(Source document):
--- START ---
October 2022
Integrating information on a range of relevant and interconnected dimensions depicting the complexity of our society and culture can be challenging. Traditional composite indicators, visualized sequentially, do not enable users to intuitively extract the essential and interconnected patterns from the data. Can modern visualization approaches better integrate the multidimensional nature of complex social phenomena by revealing essential key findings to the user? In other words, can advanced data visualization let the data, in all its complexity, speak for itself?
These were some of the themes and questions posed by the 26th International Conference on Science, Technology, and Innovation Indicators (STI 2022) in Grenada, Spain, September 7-9, 2022.
Held in person for the first time since the pandemic, the conference brought together more than 250 scientists and bibliometricians, including Science-Metrix’s David Campbell and Alexandre Bédard-Vallée, who presented a paper based on their research into gender differences in interdisciplinary publications and self-citation patterns.
For both, a highlight of the programme was a plenary by digital culture theorist Lev Manovich. Manovich spoke about the possibilities of using data analytics to visualize large, highly varied data sets drawn from contemporary life and culture.
For example, Manovich’s project Selfie City examines selfies taken in five cities around the world. A dynamic tool allows users to manipulate visualizations to compare the gender and age range of the selfie-takers, along with their poses and expressions. Users can examine differences between cities, as well as the library of images. “Using the tool, users are free to self-select features of the data they wish to explore in more depth, not only revealing the summary statistics but also their underlying distributions. That’s much richer than providing a static set of summary statistics and places the users at the center, and in full control, of the analysis,” Mr. Bédard-Vallée said.
An overarching theme within the conference, surfacing in multiple talks, was the idea of “data humanism,” an approach that moves beyond mere numbers in tables to more effectively tell a story from a mix of information sources. This offers users something less definitive than a set of numbers, yet richer and more useful.
For example, Stefanie Haustein presented on rethinking a dashboard design process for open science and biomedical science. “Instead of the traditional approach to building dashboards … ‘that’s the data I have, that’s the data I’m going to present,’” Mr. Bédard-Vallée said, she decided to ask people working in the field what they wanted to see and let that drive the design of a more useful, user-centered product.
--- END ---
(Recorded data):
--- START ---
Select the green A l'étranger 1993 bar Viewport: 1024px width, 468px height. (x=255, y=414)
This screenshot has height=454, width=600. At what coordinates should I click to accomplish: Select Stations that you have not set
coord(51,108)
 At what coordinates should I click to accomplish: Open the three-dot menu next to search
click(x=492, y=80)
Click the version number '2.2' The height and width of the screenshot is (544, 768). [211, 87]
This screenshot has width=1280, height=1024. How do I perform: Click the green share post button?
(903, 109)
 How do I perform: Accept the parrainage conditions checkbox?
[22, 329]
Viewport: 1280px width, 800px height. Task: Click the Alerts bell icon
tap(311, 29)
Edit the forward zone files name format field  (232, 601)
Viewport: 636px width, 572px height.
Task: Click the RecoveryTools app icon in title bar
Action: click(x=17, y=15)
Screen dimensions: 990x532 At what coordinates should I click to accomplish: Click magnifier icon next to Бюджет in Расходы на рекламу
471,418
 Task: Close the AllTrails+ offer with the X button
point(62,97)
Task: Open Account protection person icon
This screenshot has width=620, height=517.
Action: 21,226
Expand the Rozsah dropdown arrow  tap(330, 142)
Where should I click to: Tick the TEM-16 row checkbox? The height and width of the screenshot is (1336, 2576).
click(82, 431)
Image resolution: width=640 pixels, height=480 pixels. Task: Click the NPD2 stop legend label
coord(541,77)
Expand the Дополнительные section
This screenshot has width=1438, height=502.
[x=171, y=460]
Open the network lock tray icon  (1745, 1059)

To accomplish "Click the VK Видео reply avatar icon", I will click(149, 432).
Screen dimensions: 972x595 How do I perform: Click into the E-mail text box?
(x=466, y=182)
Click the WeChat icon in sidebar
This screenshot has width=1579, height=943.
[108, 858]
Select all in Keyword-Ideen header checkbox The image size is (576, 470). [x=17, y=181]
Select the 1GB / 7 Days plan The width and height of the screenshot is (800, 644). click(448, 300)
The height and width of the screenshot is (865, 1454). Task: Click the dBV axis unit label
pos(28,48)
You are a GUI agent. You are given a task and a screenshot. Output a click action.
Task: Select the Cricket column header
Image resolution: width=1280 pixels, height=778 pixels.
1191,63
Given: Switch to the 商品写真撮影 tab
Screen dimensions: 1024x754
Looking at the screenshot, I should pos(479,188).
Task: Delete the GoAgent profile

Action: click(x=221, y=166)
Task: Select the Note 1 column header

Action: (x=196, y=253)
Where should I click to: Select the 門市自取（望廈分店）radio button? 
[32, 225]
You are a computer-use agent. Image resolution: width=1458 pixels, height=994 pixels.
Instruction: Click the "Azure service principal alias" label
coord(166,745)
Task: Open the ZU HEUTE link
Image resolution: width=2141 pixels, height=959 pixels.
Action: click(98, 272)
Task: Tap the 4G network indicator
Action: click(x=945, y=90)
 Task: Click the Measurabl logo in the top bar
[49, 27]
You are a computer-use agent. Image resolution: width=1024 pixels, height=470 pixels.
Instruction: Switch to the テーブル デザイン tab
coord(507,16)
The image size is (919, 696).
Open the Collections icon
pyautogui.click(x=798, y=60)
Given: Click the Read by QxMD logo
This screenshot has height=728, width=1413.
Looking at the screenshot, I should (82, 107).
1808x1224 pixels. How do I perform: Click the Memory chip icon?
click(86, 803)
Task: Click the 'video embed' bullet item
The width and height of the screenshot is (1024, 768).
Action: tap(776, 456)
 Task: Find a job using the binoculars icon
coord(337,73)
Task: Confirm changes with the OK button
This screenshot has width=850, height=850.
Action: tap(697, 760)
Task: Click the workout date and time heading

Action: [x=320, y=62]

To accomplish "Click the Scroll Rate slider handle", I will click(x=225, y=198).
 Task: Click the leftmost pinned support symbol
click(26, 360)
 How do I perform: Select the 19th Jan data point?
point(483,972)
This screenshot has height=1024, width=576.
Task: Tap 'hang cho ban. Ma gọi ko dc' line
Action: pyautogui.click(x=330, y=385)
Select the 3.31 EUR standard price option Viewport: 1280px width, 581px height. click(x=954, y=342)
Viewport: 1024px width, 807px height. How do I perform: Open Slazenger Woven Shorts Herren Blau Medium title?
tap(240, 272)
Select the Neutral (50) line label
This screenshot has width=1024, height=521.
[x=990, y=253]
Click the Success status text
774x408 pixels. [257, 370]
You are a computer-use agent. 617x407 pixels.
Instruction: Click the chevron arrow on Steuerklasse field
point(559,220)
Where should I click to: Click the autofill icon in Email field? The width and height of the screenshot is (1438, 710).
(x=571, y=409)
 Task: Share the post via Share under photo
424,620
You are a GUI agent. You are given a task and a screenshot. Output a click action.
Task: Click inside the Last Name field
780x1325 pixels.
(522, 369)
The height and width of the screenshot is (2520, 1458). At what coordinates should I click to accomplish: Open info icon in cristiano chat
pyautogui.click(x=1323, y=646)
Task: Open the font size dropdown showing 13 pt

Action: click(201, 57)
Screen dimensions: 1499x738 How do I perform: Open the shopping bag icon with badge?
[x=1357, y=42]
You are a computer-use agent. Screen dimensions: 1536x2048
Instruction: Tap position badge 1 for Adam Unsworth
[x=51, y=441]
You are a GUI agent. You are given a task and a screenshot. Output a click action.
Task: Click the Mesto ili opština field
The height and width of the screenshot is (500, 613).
--- END ---
(What you should do):
Answer these questions from the STI 2022 article:
(a) How many scientists and bibliometricians did the conference bring together?
(b) In how many cities were the selfies examined by Selfie City taken?
(c) According to Bédard-Vallée, whom did Stefanie Haustein decide to ask what they wanted to see?
Answer using only the STI 2022 article.

(Answer below):
(a) More than 250.
(b) Five.
(c) People working in the field.